LES RESSOURCES DE BASE SOUFFRENT AUSSI

La perspective d'une hausse des taux mercredi aux Etats-Unis, susceptible de favoriser le dollar, pèse par ailleurs sur les actifs cycliques, à commencer par les métaux industriels. Le secteur européen des ressources de base a perdu ainsi 2,71% avec notamment, à Paris, une perte de 3,3% pour ArcelorMittal, la plus forte baisse du CAC 40.

Signe de la nervosité des Bourses, la volatilité est nettement remontée (+23,23% pour celle liée à l'EuroStoxx 50 et +32,22% pour celle rattachée au S&P-500).

L'attention des investisseurs se focalise par ailleurs sur la réunion monétaire de deux jours de la Réserve fédérale, la première pour son nouveau président Jerome Powell, à l'issue de laquelle la Fed devrait annoncer mercredi un nouveau relèvement d'un quart de point de l'objectif de taux des "fed funds".

Les marchés ont déjà largement anticipé cette hausse et attendent surtout les nouvelles prévisions de croissance et d'inflation de la Fed ainsi qu'une mise à jour des anticipations des décideurs de la banque centrale concernant les relèvements de taux à venir ('dot plots').

La crainte d'une accélération de l'inflation entraînant un durcissement monétaire avait été au coeur de la correction observée début février, d'abord sur le marché obligataire puis sur les marchés d'actions.

"L'inflation à long terme devrait rester maîtrisée, ce qui ne justifie pas une politique trop agressive de la part de la Fed", estime Antoine Lesné, responsable de la stratégie et de la recherche en Europe pour les ETF de State Street Global Advisors.

"Cette réunion n'est pas évidente parce que c'est la première pour Powell, avec la révision des 'dot plots', et que son discours est très attendu. Je pense qu'il va se montrer très pragmatique. Il y aura une hausse de taux, elle est évidente, avec un révision des 'dot plots' un peu à la hausse, et le marché va commencer à intégrer dans les cours une quatrième hausse en 2018", ajoute-t-il.

UN ACCORD SUR LE BREXIT FAIT BONDIR LA LIVRE

Sur le marché des changes, le dollar recule face à un panier de devises de référence après avoir gagné 0,6% lors des deux dernières séances.

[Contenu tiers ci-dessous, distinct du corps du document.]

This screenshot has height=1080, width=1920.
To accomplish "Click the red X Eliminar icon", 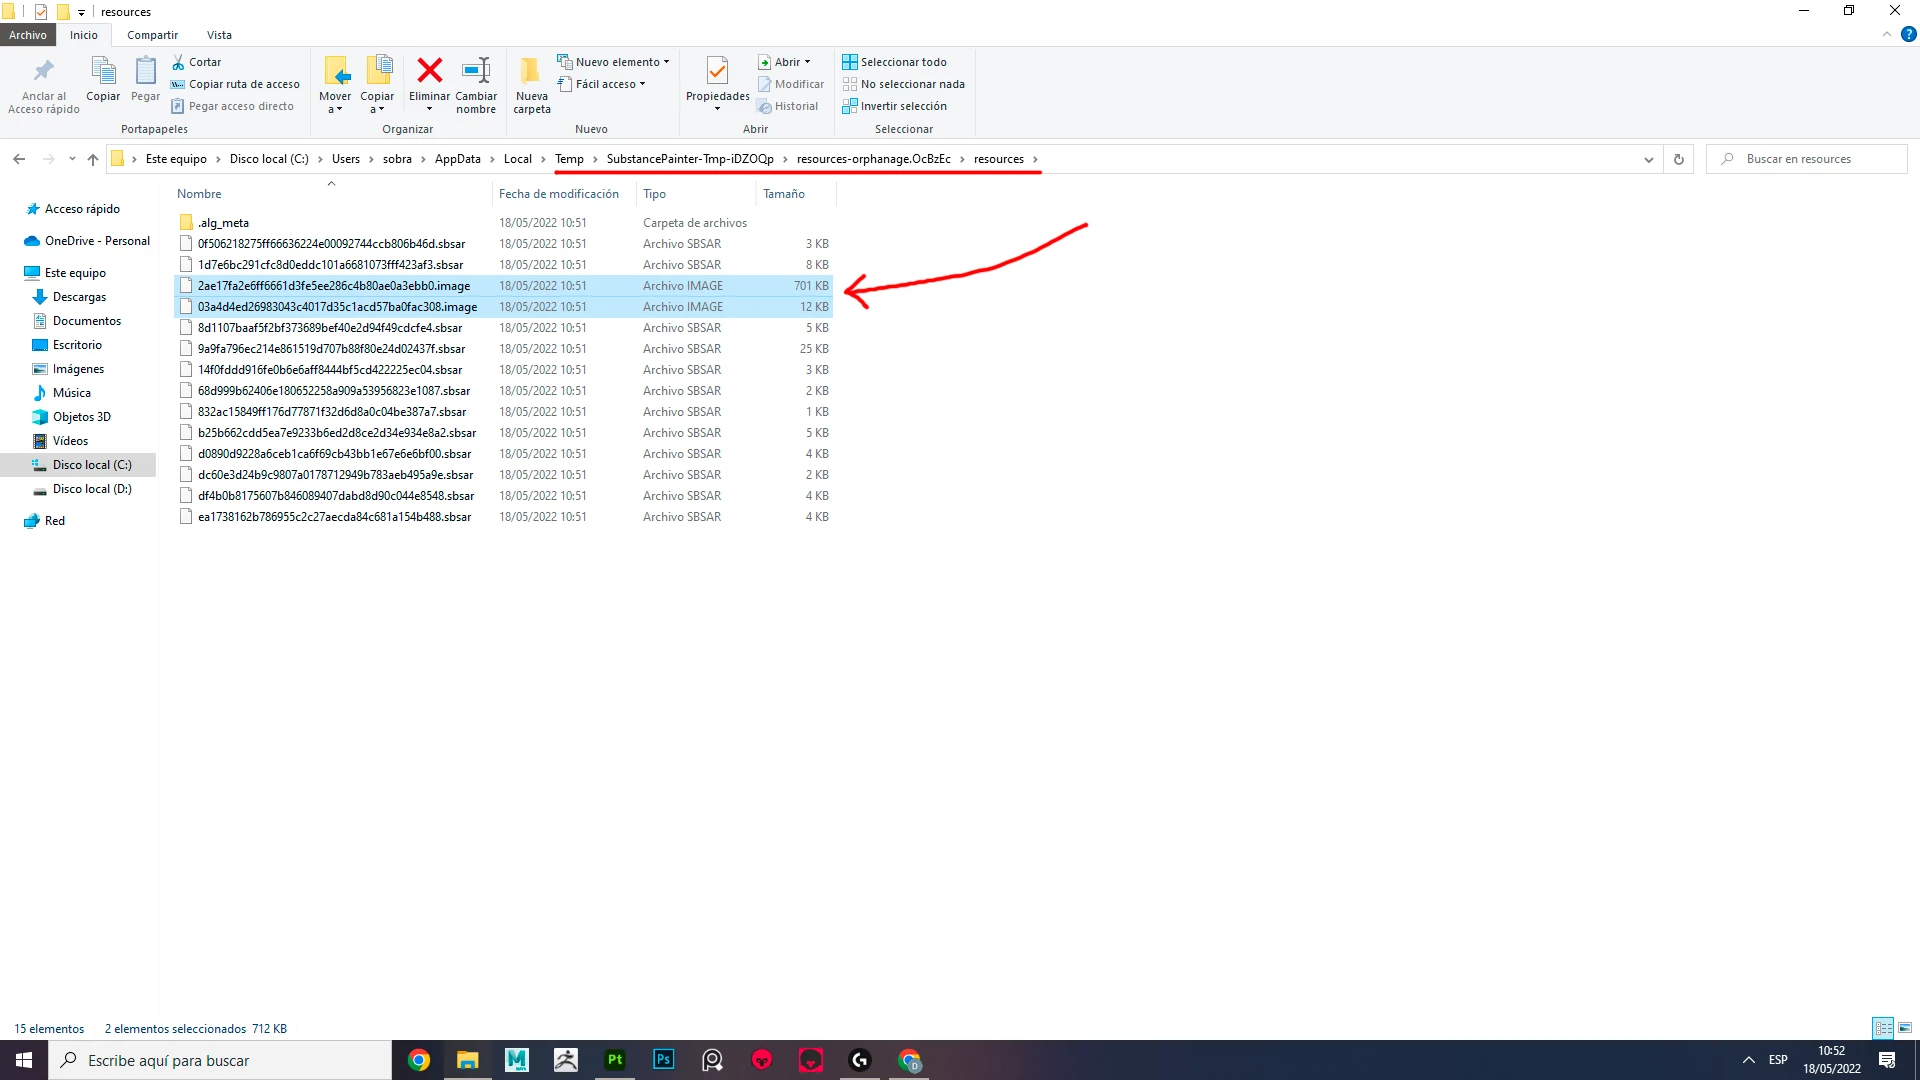I will click(x=429, y=71).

La livre sterling a bondi de son côté face au dollar comme face à l'euro après l'annonce d'un accord sur la période de transition qui suivra la sortie du Royaume-Uni de l'Union européenne.

Face au billet vert, la devise britannique a pris jusqu'à 1% à 1,4088 dollar, à un plus haut depuis le 16 février, pesant sur les valeurs exportatrices de la Bourse de Londres.

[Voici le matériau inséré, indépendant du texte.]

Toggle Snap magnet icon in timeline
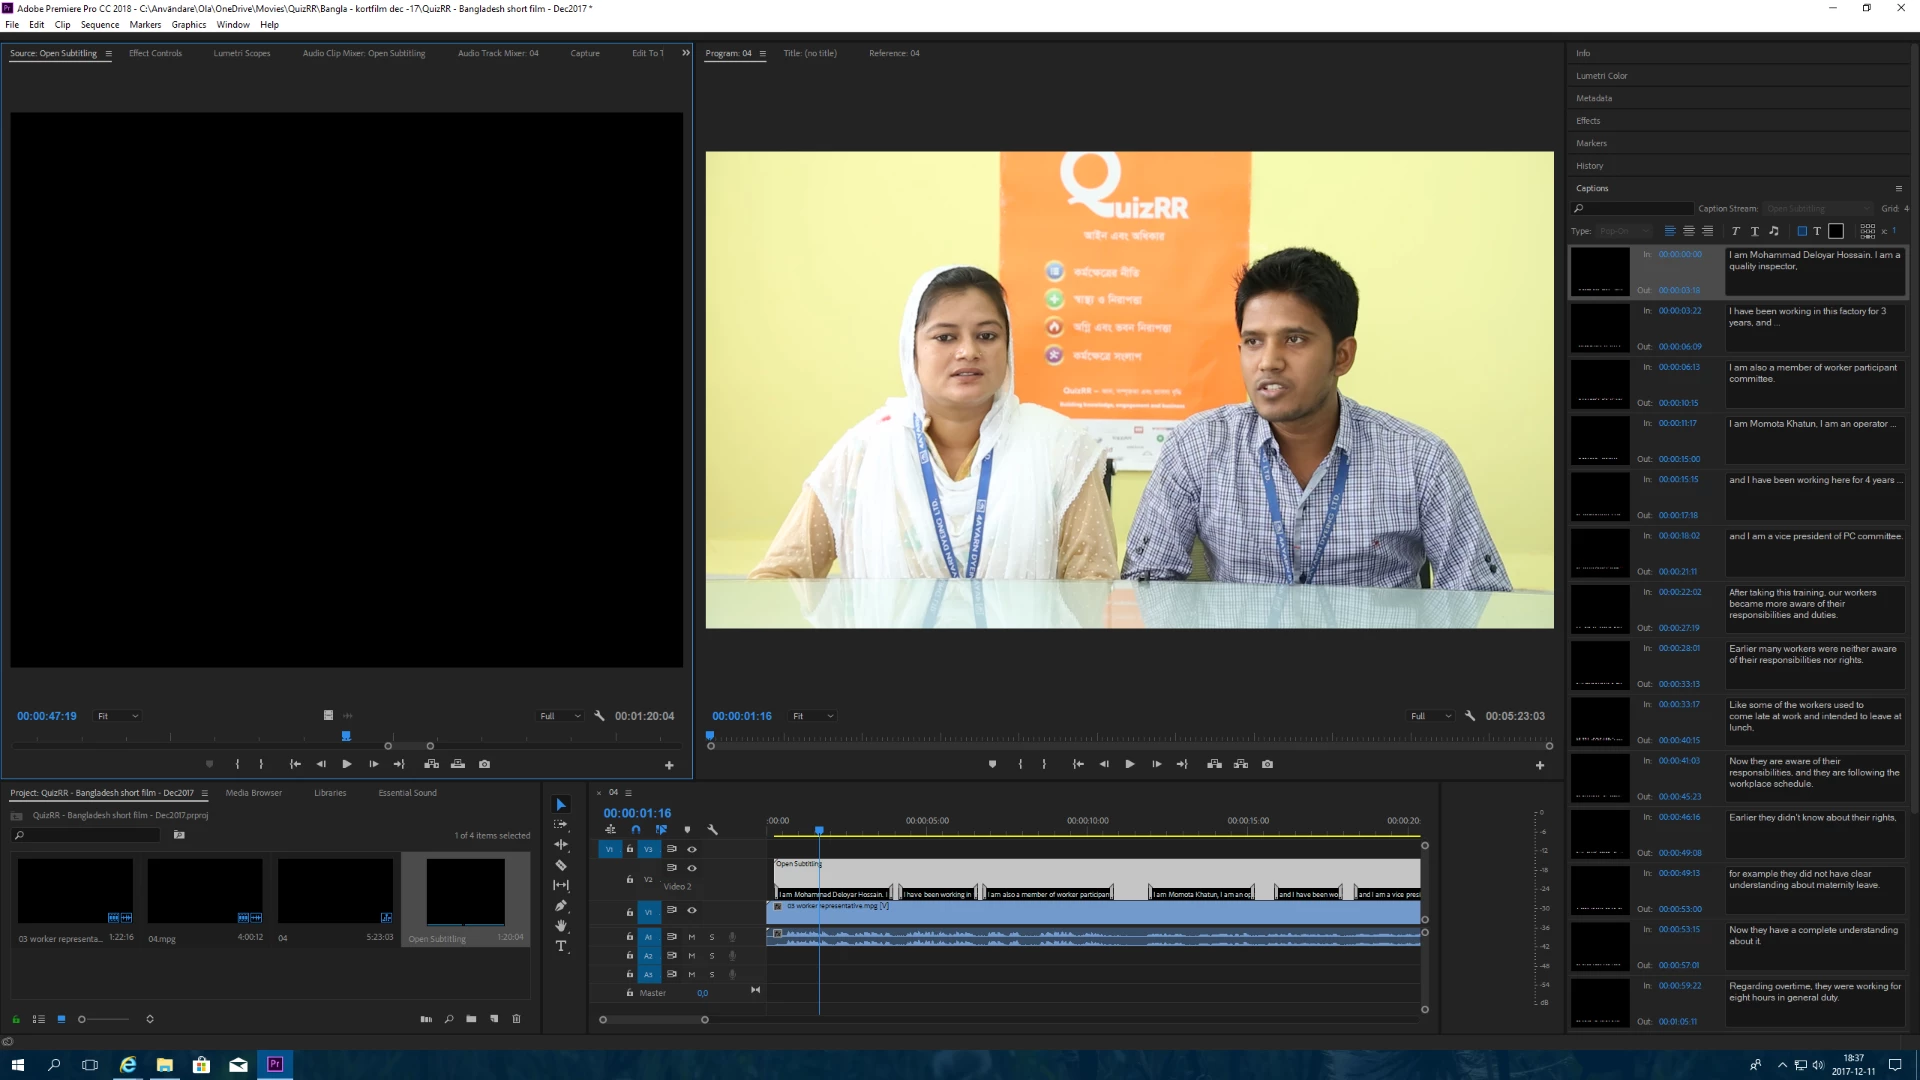 pos(636,829)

L'euro est pour sa part repassé au-dessus de 1,23 dollar, porté par la perspective d'un discours moins accommodant de la part de la Banque centrale européenne (BCE).

D'après des sources au fait des discussions, les débats au sein de la BCE s'orienteraient sur la trajectoire des hausses de taux à venir, l'arrêt avant la fin de l'année du programme de rachats d'actifs étant pleinement intégré par quasiment tout le monde.

Sur le marché obligataire, les rendements des emprunts d'Etat ont d'abord grimpé avant de s'apaiser, celui des Treasuries à 10 ans revenant vers 2,84% et celui du Bund allemand de même échéance repassant sous 0,58%.